Computation of wall to suspension heat transfer in vertical pipes

In this article, turbulent gas-solid flow in a vertical pipe is investigated for predicting the heat transfer from the heated wall to the suspension. The Eulerian-Eulerian model is used, incorporating a four-way coupling; i.e., considering inter-particle collisions as well as particle-wall collisions. Both the phases are simulated based on Reynolds averaged Navier-Stokes equations (RANS) with a two-equation k ? ? turbulence model for the gas phase and a granular temperature equation for the solid phase. The closure of the granular temperature (kinetic energy associated with the random motion of the particles) equation is done by the use of kinetic theory of granular flows.
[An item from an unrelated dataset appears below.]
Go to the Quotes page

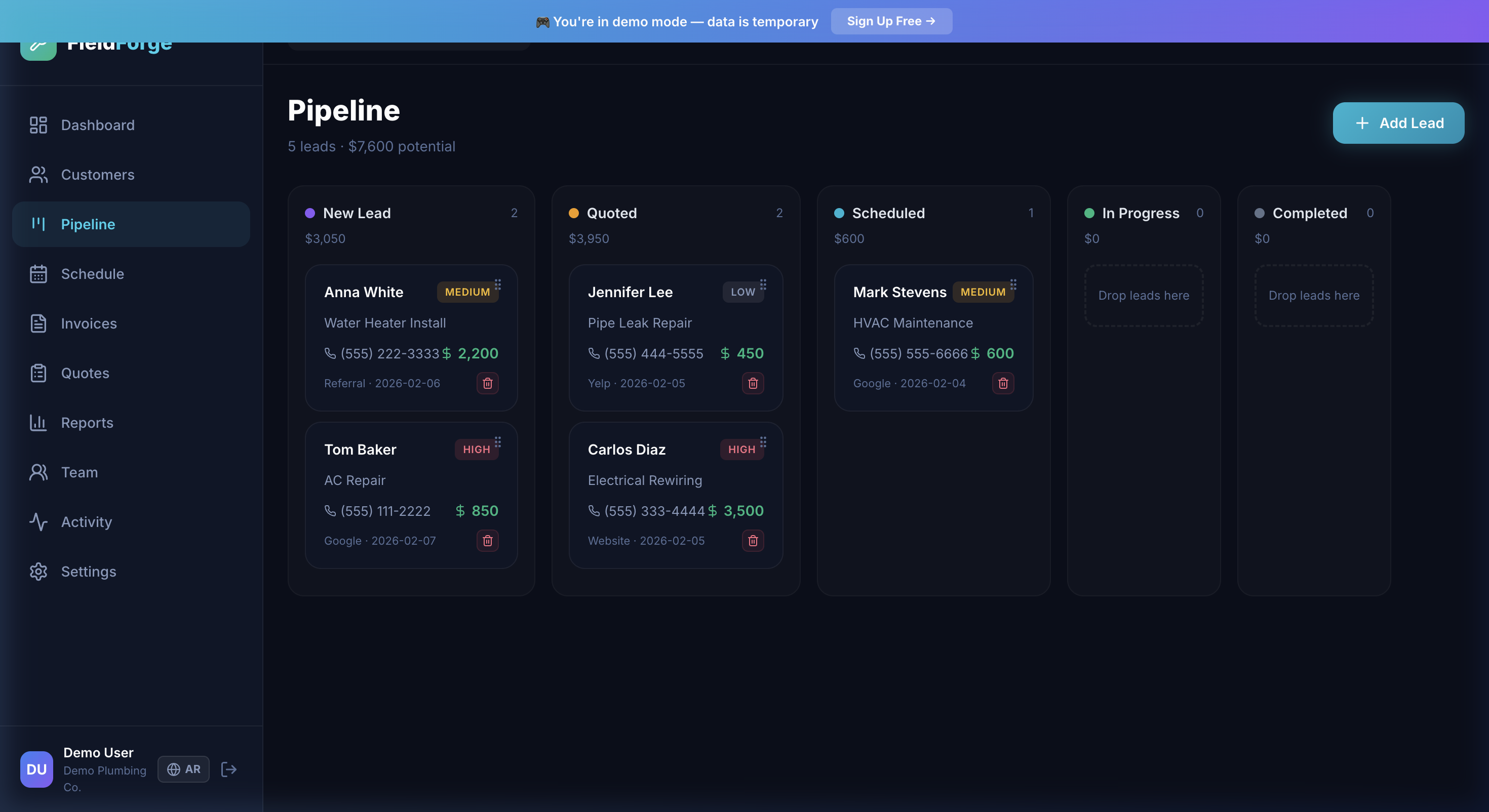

The main objective of the study is to investigate the variations of two-phase heat-transfer coefficient and Nusselt number with flow parameters like flow Reynolds number, particulate loading, and particle size. In comparison to single-phase flow, heat transfer is found to be significantly increased with the increase in Reynolds number and particulate loading. This happens because of the presence of the solid particles in a gas flow, which bring changes to the heat-transfer characteristics of the gas phase. Heat transfer increased by adding solid particles for particulate loading in the range of 1 to 20 and particle size in the range of 30 to 50 µm.